On August 23, 2011, the U.S. Department of Health and Human Services ("HHS") issued a final rule amending the Public Health Service ("PHS") regulations on the Responsibility of Applicants for Promoting Objectivity in Research for which Public Health Service Funding is Sought and Responsible Prospective Contractors (42 C.F.R. Part 50). The rule, which regulates the disclosure of financial conflicts of interests by research institutions and investigators that seek or receive PHS funding, was initially adopted in 1995. The final rule reflects HHS' efforts to strengthen transparency and oversight in the face of increasing numbers of, and complexity in, financial relationships between biomedical researchers and industry.

***

▶ **PROBLEMS AND TASKS**
#1 List every number that appears in the passage on the HHS conflict-of-interest rule, in the order they occur.
#2 Retype the passage on the HHS conflict-of-interest rule, starting at "On August 23, 2011, the" and ending at "researchers and industry.".

Dataset entries
***

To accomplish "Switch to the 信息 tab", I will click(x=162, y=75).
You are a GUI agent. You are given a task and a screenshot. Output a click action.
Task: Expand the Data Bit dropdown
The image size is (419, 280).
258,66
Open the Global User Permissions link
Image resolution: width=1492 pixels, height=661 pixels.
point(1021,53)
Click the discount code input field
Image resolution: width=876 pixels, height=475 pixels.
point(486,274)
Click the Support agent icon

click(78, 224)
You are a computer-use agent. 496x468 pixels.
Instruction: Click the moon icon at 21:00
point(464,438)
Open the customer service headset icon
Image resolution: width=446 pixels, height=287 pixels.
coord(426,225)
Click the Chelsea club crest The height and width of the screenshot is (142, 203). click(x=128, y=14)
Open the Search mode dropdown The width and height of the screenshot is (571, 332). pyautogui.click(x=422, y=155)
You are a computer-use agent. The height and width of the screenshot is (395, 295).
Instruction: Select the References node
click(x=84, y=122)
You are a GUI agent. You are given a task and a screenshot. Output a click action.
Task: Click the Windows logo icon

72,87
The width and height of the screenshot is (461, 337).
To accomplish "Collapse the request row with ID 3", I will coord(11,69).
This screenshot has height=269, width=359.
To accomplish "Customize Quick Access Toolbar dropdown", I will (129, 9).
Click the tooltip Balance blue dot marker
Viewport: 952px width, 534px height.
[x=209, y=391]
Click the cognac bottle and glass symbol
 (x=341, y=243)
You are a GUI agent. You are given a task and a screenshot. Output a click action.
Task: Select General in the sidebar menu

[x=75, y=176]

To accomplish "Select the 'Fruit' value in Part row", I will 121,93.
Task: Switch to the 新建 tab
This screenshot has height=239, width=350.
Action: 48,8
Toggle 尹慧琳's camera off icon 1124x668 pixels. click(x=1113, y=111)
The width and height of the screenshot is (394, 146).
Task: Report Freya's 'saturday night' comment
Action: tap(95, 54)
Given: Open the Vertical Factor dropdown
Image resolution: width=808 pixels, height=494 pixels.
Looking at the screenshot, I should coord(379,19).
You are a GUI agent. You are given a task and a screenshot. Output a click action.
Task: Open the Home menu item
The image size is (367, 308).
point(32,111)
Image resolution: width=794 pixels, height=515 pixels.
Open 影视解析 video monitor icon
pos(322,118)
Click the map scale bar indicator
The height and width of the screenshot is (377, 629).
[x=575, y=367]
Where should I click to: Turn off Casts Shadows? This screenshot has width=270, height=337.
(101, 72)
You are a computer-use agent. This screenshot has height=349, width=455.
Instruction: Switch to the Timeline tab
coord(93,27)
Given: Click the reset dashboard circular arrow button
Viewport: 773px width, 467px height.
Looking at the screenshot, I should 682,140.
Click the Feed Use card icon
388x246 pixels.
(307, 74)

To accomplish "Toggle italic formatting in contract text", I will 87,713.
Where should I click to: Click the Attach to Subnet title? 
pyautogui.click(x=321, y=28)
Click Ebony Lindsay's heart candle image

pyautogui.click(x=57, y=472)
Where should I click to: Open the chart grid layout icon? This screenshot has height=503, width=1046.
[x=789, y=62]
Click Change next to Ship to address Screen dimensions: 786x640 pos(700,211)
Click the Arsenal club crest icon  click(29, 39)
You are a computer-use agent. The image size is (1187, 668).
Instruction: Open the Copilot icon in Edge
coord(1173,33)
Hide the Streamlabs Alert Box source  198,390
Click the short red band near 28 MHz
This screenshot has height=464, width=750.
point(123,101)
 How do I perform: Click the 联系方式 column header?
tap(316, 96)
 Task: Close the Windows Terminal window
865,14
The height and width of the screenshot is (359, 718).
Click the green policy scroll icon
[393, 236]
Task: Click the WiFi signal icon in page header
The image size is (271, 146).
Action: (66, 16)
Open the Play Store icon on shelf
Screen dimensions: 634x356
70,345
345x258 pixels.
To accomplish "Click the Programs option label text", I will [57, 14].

***

▶ **RESPONSE LIST**
#1 23, 2011, 42, 50, 1995

#2
On August 23, 2011, the U.S. Department of Health and Human Services ("HHS") issued a final rule amending the Public Health Service ("PHS") regulations on the Responsibility of Applicants for Promoting Objectivity in Research for which Public Health Service Funding is Sought and Responsible Prospective Contractors (42 C.F.R. Part 50). The rule, which regulates the disclosure of financial conflicts of interests by research institutions and investigators that seek or receive PHS funding, was initially adopted in 1995. The final rule reflects HHS' efforts to strengthen transparency and oversight in the face of increasing numbers of, and complexity in, financial relationships between biomedical researchers and industry.